2) Design end-to-end supply chains tailored for different markets and their unique requirements. For many companies, maintaining multiple, differentiated supply chains tailored to individual markets will become the norm, supporting increasingly complex product portfolios with more SKUs. Supply chains for different market, product, and customer segments in emerging markets, relative to mature markets, look very different in terms of agility, service level, and cost. Across the board, effective cost controls will be essential to meeting the higher pricing pressures typical in emerging markets.

3) Increase supply chain transparency to better understand and deal with volatile demand patterns and reduce surprises and out-of-stock situations. Along with improved transparency, companies should improve their understanding of product flows and strengthen track-and-trace capabilities to address rising counterfeiting and parallel trade risks.

4) Rethink and adjust distribution models to reflect regional and local requirements.

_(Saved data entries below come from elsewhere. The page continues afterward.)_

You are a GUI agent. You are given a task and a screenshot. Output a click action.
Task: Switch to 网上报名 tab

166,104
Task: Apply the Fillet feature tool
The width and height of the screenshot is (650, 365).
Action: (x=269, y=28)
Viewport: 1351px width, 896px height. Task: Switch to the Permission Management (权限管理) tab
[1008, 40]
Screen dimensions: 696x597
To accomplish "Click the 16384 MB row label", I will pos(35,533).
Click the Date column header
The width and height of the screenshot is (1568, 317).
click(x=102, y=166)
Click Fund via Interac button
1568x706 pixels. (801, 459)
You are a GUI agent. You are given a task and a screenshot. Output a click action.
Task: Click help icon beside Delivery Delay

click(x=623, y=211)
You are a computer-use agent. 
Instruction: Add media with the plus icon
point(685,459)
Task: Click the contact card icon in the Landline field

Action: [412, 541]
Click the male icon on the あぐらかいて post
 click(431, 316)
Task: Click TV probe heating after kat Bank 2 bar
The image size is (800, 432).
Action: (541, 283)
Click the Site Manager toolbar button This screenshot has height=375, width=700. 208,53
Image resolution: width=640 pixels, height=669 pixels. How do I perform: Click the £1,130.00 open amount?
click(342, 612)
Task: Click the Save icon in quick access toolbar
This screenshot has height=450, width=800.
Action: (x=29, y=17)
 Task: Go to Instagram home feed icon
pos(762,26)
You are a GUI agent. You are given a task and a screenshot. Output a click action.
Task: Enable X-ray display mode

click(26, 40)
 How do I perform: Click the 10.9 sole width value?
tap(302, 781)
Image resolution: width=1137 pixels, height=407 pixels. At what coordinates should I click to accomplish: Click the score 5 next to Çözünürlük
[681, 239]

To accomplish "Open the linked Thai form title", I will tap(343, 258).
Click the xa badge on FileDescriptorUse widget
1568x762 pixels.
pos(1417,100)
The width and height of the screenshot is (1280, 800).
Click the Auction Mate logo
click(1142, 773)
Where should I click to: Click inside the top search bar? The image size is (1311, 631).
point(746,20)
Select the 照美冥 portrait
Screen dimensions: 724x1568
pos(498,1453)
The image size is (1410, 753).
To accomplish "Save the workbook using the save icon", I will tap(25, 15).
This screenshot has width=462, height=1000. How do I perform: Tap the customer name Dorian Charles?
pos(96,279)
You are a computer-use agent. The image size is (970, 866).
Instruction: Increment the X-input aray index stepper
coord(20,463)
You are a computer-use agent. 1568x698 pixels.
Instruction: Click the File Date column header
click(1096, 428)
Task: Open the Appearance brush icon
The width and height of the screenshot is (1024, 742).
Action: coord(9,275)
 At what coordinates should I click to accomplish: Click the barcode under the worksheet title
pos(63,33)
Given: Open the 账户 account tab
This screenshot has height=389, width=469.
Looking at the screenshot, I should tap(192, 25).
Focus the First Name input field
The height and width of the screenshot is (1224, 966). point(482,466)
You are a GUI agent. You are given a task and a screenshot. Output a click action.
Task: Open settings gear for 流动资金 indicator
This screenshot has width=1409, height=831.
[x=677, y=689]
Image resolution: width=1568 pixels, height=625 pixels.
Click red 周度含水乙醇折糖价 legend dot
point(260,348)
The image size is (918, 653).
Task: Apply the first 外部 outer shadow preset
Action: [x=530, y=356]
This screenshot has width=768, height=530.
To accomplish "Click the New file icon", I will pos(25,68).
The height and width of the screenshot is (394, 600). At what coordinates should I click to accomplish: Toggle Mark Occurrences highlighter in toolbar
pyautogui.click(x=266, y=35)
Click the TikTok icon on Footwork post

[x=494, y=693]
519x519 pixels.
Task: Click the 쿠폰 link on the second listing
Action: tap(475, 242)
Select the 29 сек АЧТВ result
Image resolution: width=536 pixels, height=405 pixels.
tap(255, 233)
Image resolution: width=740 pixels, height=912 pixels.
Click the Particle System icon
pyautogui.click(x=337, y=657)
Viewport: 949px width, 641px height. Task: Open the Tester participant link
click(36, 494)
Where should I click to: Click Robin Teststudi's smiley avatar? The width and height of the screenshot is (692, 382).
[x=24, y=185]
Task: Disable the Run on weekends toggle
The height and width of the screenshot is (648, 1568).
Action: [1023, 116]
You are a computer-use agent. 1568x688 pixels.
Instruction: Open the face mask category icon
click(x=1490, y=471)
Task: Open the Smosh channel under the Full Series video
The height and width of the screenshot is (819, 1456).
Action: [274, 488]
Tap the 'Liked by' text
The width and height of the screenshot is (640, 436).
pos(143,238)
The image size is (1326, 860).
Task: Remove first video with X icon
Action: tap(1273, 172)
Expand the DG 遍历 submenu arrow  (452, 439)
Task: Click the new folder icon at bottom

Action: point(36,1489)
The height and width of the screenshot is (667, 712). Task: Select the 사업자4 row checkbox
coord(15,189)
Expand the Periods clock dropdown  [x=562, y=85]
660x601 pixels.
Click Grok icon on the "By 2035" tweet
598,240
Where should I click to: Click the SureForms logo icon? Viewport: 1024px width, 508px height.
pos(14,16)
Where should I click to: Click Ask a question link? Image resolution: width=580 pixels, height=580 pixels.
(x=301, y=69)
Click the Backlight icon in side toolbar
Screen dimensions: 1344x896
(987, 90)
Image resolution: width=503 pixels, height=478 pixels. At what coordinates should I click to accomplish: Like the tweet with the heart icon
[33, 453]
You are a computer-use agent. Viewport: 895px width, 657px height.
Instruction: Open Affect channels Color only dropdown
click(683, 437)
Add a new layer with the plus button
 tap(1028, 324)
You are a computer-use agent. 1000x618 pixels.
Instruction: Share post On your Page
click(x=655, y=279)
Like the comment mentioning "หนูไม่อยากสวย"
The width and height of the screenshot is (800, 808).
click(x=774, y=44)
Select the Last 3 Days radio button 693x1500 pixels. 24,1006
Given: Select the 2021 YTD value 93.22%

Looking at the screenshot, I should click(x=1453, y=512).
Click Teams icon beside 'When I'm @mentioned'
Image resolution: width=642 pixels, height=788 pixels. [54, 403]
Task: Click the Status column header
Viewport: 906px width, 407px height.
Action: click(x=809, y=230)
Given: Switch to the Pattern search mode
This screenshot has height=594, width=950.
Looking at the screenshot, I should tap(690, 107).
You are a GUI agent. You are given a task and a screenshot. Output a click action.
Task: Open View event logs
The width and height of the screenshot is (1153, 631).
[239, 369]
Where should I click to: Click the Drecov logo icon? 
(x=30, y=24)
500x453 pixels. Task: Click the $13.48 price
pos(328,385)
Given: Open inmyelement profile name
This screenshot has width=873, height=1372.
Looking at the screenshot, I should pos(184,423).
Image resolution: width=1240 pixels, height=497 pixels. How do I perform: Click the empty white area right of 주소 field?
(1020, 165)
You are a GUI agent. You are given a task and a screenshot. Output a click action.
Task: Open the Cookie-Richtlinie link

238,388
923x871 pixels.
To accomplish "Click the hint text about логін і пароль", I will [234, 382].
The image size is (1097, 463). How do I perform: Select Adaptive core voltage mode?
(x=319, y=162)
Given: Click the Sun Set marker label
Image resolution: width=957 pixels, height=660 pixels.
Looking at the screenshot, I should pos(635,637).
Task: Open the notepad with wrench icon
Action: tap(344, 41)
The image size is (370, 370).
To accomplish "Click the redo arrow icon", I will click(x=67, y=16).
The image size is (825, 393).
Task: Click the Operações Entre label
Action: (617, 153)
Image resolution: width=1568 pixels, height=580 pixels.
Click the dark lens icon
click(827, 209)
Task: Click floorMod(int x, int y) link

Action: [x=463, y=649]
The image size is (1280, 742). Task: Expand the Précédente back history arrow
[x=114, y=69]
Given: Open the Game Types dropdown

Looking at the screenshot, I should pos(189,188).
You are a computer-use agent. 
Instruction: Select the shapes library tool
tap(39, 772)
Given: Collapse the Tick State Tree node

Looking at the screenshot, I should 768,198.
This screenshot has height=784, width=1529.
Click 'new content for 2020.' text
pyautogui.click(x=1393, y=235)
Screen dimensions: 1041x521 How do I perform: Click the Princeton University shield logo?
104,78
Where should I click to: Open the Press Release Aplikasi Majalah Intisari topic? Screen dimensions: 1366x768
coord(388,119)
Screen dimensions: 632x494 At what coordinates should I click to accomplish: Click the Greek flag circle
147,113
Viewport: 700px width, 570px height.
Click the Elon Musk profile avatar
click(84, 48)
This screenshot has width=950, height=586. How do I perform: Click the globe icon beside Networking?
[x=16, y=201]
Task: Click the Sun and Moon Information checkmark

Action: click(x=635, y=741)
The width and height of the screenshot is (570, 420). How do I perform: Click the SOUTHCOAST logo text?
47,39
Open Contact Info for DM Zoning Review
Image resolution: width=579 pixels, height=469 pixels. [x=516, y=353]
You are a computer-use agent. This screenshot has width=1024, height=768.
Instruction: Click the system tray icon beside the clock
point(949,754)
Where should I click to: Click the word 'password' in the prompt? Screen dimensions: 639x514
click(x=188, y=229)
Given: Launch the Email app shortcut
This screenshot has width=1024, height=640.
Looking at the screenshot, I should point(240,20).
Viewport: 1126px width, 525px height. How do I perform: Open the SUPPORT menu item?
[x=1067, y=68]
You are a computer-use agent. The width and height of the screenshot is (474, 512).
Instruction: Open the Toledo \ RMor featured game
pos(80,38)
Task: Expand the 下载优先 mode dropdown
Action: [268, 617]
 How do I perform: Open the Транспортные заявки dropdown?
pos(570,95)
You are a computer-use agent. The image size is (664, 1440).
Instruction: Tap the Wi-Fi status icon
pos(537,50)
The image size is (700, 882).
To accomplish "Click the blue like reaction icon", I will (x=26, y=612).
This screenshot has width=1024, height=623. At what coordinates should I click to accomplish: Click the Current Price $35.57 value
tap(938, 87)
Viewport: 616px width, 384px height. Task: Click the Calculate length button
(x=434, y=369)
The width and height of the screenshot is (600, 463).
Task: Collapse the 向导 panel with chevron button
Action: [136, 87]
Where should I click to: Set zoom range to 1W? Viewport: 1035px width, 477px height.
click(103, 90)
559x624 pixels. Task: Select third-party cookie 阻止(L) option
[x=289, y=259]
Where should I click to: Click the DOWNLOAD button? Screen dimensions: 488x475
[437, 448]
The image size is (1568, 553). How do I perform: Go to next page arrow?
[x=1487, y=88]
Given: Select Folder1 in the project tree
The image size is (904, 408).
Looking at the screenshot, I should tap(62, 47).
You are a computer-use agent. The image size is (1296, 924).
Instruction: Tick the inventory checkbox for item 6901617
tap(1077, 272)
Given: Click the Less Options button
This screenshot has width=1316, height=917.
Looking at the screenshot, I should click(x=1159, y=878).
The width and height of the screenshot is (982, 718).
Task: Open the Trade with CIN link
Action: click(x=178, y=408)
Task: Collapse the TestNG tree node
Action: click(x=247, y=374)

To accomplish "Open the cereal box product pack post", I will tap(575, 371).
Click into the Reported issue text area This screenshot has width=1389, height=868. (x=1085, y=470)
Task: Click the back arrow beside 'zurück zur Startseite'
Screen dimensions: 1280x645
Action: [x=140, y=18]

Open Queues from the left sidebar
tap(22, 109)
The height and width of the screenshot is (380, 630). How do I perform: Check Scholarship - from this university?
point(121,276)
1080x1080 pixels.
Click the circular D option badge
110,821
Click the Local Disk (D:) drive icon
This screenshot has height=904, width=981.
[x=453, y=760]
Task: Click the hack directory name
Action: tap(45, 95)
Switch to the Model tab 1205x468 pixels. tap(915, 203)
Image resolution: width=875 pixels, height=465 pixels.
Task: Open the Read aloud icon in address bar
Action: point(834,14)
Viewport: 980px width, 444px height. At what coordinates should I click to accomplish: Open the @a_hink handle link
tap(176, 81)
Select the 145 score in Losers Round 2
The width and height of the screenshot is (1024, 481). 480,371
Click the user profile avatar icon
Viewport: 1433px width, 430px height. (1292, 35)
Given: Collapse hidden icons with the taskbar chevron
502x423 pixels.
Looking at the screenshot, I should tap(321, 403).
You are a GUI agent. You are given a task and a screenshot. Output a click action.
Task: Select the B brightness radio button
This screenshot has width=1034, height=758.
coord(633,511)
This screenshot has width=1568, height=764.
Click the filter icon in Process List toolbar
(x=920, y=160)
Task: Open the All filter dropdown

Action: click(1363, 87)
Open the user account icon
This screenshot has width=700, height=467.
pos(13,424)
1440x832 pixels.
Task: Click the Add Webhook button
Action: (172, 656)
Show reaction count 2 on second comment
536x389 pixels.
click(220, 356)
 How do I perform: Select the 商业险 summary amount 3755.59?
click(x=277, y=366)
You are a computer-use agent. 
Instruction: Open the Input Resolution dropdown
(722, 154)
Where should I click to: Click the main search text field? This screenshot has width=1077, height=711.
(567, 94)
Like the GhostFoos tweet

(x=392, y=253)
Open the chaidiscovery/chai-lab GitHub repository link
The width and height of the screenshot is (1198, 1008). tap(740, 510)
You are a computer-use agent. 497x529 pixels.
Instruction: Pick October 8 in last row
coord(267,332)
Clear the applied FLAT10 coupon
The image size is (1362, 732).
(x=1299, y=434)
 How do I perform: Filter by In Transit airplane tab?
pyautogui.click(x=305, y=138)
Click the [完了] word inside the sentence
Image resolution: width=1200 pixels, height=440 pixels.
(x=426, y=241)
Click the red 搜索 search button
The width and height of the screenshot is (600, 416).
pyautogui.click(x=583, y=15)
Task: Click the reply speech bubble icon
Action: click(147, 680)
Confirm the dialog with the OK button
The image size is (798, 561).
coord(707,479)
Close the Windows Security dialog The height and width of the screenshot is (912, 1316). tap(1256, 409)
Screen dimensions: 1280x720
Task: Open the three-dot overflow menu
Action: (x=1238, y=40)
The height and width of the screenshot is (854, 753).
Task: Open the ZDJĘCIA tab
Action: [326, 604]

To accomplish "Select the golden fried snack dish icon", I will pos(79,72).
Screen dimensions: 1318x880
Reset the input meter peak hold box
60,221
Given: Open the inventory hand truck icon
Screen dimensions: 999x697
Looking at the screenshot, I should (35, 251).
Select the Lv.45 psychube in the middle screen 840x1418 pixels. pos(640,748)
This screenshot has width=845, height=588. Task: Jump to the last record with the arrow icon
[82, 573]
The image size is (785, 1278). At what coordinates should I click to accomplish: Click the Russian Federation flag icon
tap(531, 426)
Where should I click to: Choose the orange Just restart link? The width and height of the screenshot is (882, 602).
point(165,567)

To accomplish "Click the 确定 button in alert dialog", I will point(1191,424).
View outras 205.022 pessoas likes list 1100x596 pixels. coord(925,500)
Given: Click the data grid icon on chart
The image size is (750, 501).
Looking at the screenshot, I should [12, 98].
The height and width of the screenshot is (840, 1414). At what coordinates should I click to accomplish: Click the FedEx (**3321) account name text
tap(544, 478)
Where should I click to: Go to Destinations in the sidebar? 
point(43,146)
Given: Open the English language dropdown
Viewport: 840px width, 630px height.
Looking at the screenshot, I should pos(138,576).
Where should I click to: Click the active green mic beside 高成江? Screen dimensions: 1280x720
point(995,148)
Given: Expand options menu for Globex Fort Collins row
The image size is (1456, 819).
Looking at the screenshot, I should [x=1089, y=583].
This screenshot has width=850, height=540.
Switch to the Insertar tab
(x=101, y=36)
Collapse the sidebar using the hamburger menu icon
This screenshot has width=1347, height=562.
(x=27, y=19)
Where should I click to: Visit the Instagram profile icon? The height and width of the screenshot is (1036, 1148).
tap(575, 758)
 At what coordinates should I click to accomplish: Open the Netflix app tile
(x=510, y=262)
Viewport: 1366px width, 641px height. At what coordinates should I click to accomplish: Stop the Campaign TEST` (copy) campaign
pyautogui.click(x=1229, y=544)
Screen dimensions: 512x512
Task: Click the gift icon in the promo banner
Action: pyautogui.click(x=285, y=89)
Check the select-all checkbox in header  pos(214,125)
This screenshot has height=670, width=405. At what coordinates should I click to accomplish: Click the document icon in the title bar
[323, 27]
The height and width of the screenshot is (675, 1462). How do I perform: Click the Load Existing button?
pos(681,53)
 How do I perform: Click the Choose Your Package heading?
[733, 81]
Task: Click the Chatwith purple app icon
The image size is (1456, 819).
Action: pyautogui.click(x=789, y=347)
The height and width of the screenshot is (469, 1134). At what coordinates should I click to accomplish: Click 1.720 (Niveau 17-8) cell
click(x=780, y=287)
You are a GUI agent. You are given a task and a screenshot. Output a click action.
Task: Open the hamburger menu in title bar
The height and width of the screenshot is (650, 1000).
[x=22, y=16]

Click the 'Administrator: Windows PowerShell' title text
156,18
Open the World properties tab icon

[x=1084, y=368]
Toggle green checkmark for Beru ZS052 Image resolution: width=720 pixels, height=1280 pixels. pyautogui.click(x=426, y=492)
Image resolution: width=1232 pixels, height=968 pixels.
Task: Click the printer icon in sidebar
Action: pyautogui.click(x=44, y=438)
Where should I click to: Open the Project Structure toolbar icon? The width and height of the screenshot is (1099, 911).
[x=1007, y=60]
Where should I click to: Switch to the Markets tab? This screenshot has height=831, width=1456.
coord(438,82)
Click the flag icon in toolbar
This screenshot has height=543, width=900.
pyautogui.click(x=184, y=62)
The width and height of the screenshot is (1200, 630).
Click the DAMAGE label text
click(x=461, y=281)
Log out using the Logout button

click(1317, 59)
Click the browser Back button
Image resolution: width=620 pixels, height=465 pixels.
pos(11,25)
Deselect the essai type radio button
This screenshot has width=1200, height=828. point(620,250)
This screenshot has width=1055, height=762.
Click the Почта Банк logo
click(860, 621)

Companies will need to build out and embrace country- and region-specific distribution networks. Here again, some leading companies have already started. In China, Sanofi-Aventis is developing distribution models that bypass Tier 1 distributors and go straight to regional distributors for better control of market access. GlaxoSmithKline is using Good Supply Practice (GSP) licenses to distribute imported drugs in China, collaborating with distributors who are focused on distinct regions, and leveraging regional Tier 2 and Tier 3 distributors.

5) Build out capabilities in complexity management. Increased complexity is an inevitable component of the rise of emerging markets, and with it come the various market requirements that the operations functions of big pharma companies must cover. Multinational pharma companies must be able to win with complexity rather than be overwhelmed by it. Levers that come to mind are platform and postponement approaches, standardization in packaging, and multi-language country packaging, to name a few.

Succeeding in this new, globally more complex environment, and making the adjustments to operations strategy described above, will require the right resources and talent, including people with direct experience and expertise in emerging markets—people with innovative operations insights and capabilities.

The growing demand for pharmaceuticals in emerging markets presents multinational pharmaceutical companies with remarkable opportunities. The challenge from an operations perspective will be in executing the changes to the operation setup necessary to seize those opportunities. The time to begin is now.